Benchmark is easy to misuse
The main parameter beside resolution is the steps parameter. This indicates (for me at least) that as you make more steps the benchmark is more meaningful.
That is somehow true. But this also highly depends on the resolution. E.g.:
- You benchmark with a resolution of 4048 and 1000 steps.
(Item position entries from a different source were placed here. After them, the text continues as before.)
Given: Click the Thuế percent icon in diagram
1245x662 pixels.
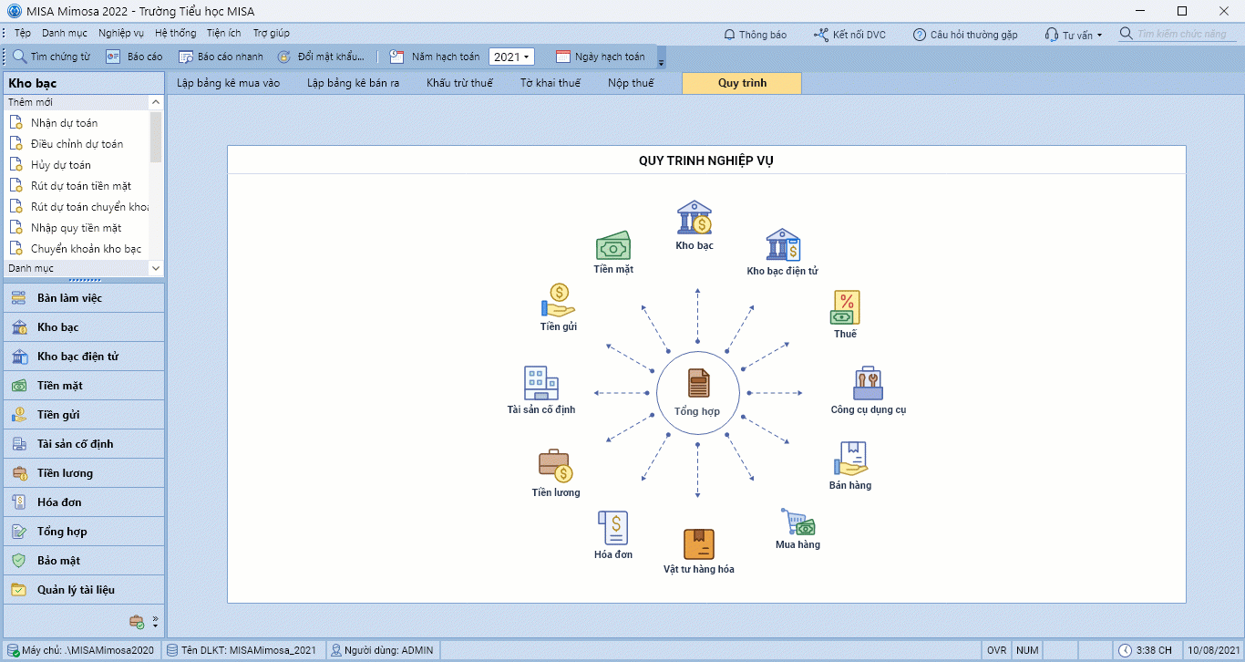Looking at the screenshot, I should click(845, 308).
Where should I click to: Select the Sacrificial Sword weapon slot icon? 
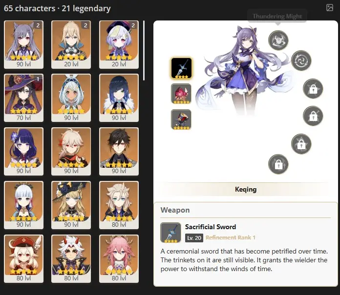click(x=181, y=68)
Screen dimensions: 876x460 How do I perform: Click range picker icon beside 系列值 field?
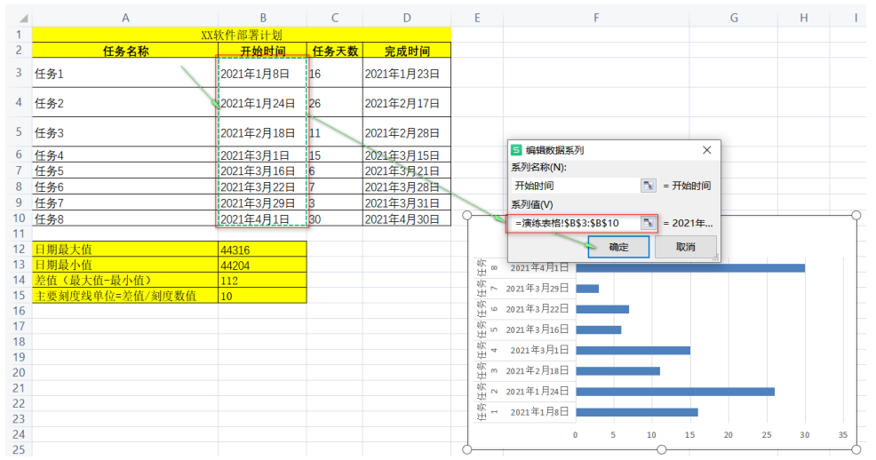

The result of the benchmark is 400 Mlups.
Basically you told the benchmark to calculate
4,048 Nodes * 4,048 Nodes * 1,000 Steps = 16,386,304,000 NodesThe benchmark took16,386,304,000 Nodes / 400,000,000 lups = ~41 Seconds
- You benchmark with a resolution of 16 and 1000 steps. The result of the benchmark is 350 Mlups.
Basically you told the benchmark to calculate
16 Nodes * 16 Nodes * 1,000 Steps = 256,000 NodesThe benchmark took256,000 Nodes / 350,000,000 lups = ~0.0007314 Seconds
There one big issue in comparing these two benchmarks:
- The time the second benchmark took is so short that you would say it is not accurate at all. There is just too much noise in the performance of a GPU for such a short benchmark to be accurate
- On the other hand the first benchmark seems much more accurate.
What I described is not a Bug but it leads the user to misuse the api.
I would consider to either change the benchmark parameter to Seconds or to TotalNodes (to process).
A Seconds parameter would make the benchmark also more useful for automation as it is somehow uncomfortable to run a process that takes an unclear amount of time.